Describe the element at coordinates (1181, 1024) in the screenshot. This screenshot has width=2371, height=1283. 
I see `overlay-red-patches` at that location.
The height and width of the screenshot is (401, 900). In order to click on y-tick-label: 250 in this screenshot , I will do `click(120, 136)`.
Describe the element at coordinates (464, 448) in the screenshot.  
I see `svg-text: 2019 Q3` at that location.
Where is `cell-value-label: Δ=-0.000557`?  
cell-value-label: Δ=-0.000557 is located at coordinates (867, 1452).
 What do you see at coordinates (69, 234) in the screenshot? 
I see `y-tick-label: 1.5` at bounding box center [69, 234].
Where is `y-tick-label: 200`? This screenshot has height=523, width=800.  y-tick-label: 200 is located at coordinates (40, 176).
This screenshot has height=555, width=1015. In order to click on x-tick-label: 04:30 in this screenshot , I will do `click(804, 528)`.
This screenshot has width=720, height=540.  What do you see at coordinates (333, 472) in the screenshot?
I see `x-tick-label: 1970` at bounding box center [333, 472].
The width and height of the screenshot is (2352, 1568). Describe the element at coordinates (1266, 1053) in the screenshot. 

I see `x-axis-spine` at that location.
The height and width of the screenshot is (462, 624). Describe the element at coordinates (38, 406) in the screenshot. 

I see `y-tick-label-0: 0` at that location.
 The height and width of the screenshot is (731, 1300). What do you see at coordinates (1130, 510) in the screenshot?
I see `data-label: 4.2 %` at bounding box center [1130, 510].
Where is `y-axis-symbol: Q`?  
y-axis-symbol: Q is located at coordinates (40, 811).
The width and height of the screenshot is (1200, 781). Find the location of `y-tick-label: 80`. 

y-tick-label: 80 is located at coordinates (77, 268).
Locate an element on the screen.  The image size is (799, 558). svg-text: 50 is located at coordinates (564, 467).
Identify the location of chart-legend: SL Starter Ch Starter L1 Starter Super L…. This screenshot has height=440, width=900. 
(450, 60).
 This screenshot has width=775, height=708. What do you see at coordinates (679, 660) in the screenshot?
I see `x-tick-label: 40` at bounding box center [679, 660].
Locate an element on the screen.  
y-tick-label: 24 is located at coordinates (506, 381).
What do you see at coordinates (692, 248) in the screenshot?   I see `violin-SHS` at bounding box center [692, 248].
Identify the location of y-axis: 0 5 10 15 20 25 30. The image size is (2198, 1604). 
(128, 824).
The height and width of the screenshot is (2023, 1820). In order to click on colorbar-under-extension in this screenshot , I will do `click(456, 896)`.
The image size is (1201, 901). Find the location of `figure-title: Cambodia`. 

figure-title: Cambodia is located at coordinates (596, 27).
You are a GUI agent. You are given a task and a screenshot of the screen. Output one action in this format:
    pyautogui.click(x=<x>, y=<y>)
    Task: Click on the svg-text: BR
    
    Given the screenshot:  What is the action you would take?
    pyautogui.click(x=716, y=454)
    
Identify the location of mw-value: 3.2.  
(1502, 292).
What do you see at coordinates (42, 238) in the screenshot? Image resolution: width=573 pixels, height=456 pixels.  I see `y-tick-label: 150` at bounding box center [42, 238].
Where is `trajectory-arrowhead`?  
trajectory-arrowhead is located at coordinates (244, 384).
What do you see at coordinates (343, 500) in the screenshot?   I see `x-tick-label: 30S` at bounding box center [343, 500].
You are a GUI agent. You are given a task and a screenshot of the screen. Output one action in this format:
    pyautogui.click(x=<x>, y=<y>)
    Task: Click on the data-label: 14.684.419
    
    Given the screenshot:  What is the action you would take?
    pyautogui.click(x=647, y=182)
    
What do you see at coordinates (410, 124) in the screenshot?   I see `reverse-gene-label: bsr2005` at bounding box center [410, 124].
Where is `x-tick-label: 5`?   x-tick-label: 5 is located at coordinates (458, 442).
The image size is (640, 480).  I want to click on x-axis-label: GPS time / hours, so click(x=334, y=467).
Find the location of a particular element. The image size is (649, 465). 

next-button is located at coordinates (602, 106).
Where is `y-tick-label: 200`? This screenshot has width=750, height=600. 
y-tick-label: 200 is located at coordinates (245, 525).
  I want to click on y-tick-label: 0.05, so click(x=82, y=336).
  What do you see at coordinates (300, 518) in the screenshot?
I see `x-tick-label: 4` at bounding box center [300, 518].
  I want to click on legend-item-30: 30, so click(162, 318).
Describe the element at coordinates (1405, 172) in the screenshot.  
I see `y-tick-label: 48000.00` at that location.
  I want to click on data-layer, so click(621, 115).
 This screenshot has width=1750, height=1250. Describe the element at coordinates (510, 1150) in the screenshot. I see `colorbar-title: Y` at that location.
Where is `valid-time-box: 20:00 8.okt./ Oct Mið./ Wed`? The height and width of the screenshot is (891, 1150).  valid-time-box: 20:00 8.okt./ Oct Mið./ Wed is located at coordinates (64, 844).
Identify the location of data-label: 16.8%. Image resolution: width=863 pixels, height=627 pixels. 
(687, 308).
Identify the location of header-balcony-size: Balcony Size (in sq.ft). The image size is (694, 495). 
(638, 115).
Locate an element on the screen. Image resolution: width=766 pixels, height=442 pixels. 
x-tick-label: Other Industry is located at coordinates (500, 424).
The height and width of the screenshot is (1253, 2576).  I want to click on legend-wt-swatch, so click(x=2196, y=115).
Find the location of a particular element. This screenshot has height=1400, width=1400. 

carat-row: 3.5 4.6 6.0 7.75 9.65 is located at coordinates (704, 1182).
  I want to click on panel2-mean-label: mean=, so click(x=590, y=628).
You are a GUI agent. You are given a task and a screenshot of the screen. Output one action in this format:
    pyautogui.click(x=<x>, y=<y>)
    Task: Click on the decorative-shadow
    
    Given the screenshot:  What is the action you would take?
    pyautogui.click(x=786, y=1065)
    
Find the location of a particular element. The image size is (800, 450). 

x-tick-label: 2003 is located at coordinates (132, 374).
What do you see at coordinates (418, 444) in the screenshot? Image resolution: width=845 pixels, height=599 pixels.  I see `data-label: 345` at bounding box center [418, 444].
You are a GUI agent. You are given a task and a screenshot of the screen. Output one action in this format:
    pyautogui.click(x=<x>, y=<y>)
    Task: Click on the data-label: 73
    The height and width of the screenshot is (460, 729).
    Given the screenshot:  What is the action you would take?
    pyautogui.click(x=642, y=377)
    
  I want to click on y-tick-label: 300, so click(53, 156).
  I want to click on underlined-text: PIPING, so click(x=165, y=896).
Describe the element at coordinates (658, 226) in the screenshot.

_Task to complete_
Rewrite all of the rows above as a Markdown table with the columns No. and Text. Number each line and leave out blank lines.

_Answer section_
| No. | Text |
|---|---|
| 1 | Describe the element at coordinates (1181, 1024) in the screenshot. This screenshot has width=2371, height=1283.  |
| 2 | I see `overlay-red-patches` at that location. |
| 3 | The height and width of the screenshot is (401, 900). In order to click on y-tick-label: 250 in this screenshot , I will do `click(120, 136)`. |
| 4 | Describe the element at coordinates (464, 448) in the screenshot.   |
| 5 | I see `svg-text: 2019 Q3` at that location. |
| 6 | Where is `cell-value-label: Δ=-0.000557`?   |
| 7 | cell-value-label: Δ=-0.000557 is located at coordinates (867, 1452). |
| 8 |  What do you see at coordinates (69, 234) in the screenshot?  |
| 9 | I see `y-tick-label: 1.5` at bounding box center [69, 234]. |
| 10 | Where is `y-tick-label: 200`? This screenshot has height=523, width=800.  y-tick-label: 200 is located at coordinates (40, 176). |
| 11 | This screenshot has height=555, width=1015. In order to click on x-tick-label: 04:30 in this screenshot , I will do `click(804, 528)`. |
| 12 | This screenshot has width=720, height=540.  What do you see at coordinates (333, 472) in the screenshot? |
| 13 | I see `x-tick-label: 1970` at bounding box center [333, 472]. |
| 14 | The width and height of the screenshot is (2352, 1568). Describe the element at coordinates (1266, 1053) in the screenshot.  |
| 15 | I see `x-axis-spine` at that location. |
| 16 | The height and width of the screenshot is (462, 624). Describe the element at coordinates (38, 406) in the screenshot.  |
| 17 | I see `y-tick-label-0: 0` at that location. |
| 18 |  The height and width of the screenshot is (731, 1300). What do you see at coordinates (1130, 510) in the screenshot? |
| 19 | I see `data-label: 4.2 %` at bounding box center [1130, 510]. |
| 20 | Where is `y-axis-symbol: Q`?   |
| 21 | y-axis-symbol: Q is located at coordinates (40, 811). |
| 22 | The width and height of the screenshot is (1200, 781). Find the location of `y-tick-label: 80`.  |
| 23 | y-tick-label: 80 is located at coordinates (77, 268). |
| 24 | Locate an element on the screen.  The image size is (799, 558). svg-text: 50 is located at coordinates (564, 467). |
| 25 | Identify the location of chart-legend: SL Starter Ch Starter L1 Starter Super L…. This screenshot has height=440, width=900.  |
| 26 | (450, 60). |
| 27 |  This screenshot has width=775, height=708. What do you see at coordinates (679, 660) in the screenshot? |
| 28 | I see `x-tick-label: 40` at bounding box center [679, 660]. |
| 29 | Locate an element on the screen.   |
| 30 | y-tick-label: 24 is located at coordinates (506, 381). |
| 31 | What do you see at coordinates (692, 248) in the screenshot?   I see `violin-SHS` at bounding box center [692, 248]. |
| 32 | Identify the location of y-axis: 0 5 10 15 20 25 30. The image size is (2198, 1604).  |
| 33 | (128, 824). |
| 34 | The height and width of the screenshot is (2023, 1820). In order to click on colorbar-under-extension in this screenshot , I will do `click(456, 896)`. |
| 35 | The image size is (1201, 901). Find the location of `figure-title: Cambodia`.  |
| 36 | figure-title: Cambodia is located at coordinates (596, 27). |
| 37 | You are a GUI agent. You are given a task and a screenshot of the screen. Output one action in this format: |
| 38 |     pyautogui.click(x=<x>, y=<y>) |
| 39 |     Task: Click on the svg-text: BR |
| 40 |     Given the screenshot:  What is the action you would take? |
| 41 |     pyautogui.click(x=716, y=454) |
| 42 | Identify the location of mw-value: 3.2.   |
| 43 | (1502, 292). |
| 44 | What do you see at coordinates (42, 238) in the screenshot? Image resolution: width=573 pixels, height=456 pixels.  I see `y-tick-label: 150` at bounding box center [42, 238]. |
| 45 | Where is `trajectory-arrowhead`?   |
| 46 | trajectory-arrowhead is located at coordinates (244, 384). |
| 47 | What do you see at coordinates (343, 500) in the screenshot?   I see `x-tick-label: 30S` at bounding box center [343, 500]. |
| 48 | You are a GUI agent. You are given a task and a screenshot of the screen. Output one action in this format: |
| 49 |     pyautogui.click(x=<x>, y=<y>) |
| 50 |     Task: Click on the data-label: 14.684.419 |
| 51 |     Given the screenshot:  What is the action you would take? |
| 52 |     pyautogui.click(x=647, y=182) |
| 53 | What do you see at coordinates (410, 124) in the screenshot?   I see `reverse-gene-label: bsr2005` at bounding box center [410, 124]. |
| 54 | Where is `x-tick-label: 5`?   x-tick-label: 5 is located at coordinates (458, 442). |
| 55 | The image size is (640, 480).  I want to click on x-axis-label: GPS time / hours, so click(x=334, y=467). |
| 56 | Find the location of a particular element. The image size is (649, 465).  |
| 57 | next-button is located at coordinates (602, 106). |
| 58 | Where is `y-tick-label: 200`? This screenshot has width=750, height=600.  |
| 59 | y-tick-label: 200 is located at coordinates (245, 525). |
| 60 |   I want to click on y-tick-label: 0.05, so click(x=82, y=336). |
| 61 |   What do you see at coordinates (300, 518) in the screenshot? |
| 62 | I see `x-tick-label: 4` at bounding box center [300, 518]. |
| 63 |   I want to click on legend-item-30: 30, so click(162, 318). |
| 64 | Describe the element at coordinates (1405, 172) in the screenshot.   |
| 65 | I see `y-tick-label: 48000.00` at that location. |
| 66 |   I want to click on data-layer, so click(621, 115). |
| 67 |  This screenshot has width=1750, height=1250. Describe the element at coordinates (510, 1150) in the screenshot. I see `colorbar-title: Y` at that location. |
| 68 | Where is `valid-time-box: 20:00 8.okt./ Oct Mið./ Wed`? The height and width of the screenshot is (891, 1150).  valid-time-box: 20:00 8.okt./ Oct Mið./ Wed is located at coordinates (64, 844). |
| 69 | Identify the location of data-label: 16.8%. Image resolution: width=863 pixels, height=627 pixels.  |
| 70 | (687, 308). |
| 71 | Identify the location of header-balcony-size: Balcony Size (in sq.ft). The image size is (694, 495).  |
| 72 | (638, 115). |
| 73 | Locate an element on the screen. Image resolution: width=766 pixels, height=442 pixels.  |
| 74 | x-tick-label: Other Industry is located at coordinates (500, 424). |
| 75 | The height and width of the screenshot is (1253, 2576).  I want to click on legend-wt-swatch, so click(x=2196, y=115). |
| 76 | Find the location of a particular element. This screenshot has height=1400, width=1400.  |
| 77 | carat-row: 3.5 4.6 6.0 7.75 9.65 is located at coordinates (704, 1182). |
| 78 |   I want to click on panel2-mean-label: mean=, so click(x=590, y=628). |
| 79 | You are a GUI agent. You are given a task and a screenshot of the screen. Output one action in this format: |
| 80 |     pyautogui.click(x=<x>, y=<y>) |
| 81 |     Task: Click on the decorative-shadow |
| 82 |     Given the screenshot:  What is the action you would take? |
| 83 |     pyautogui.click(x=786, y=1065) |
| 84 | Find the location of a particular element. The image size is (800, 450).  |
| 85 | x-tick-label: 2003 is located at coordinates (132, 374). |
| 86 | What do you see at coordinates (418, 444) in the screenshot? Image resolution: width=845 pixels, height=599 pixels.  I see `data-label: 345` at bounding box center [418, 444]. |
| 87 | You are a GUI agent. You are given a task and a screenshot of the screen. Output one action in this format: |
| 88 |     pyautogui.click(x=<x>, y=<y>) |
| 89 |     Task: Click on the data-label: 73 |
| 90 |     The height and width of the screenshot is (460, 729). |
| 91 |     Given the screenshot:  What is the action you would take? |
| 92 |     pyautogui.click(x=642, y=377) |
| 93 |   I want to click on y-tick-label: 300, so click(53, 156). |
| 94 |   I want to click on underlined-text: PIPING, so click(x=165, y=896). |
| 95 | Describe the element at coordinates (658, 226) in the screenshot. |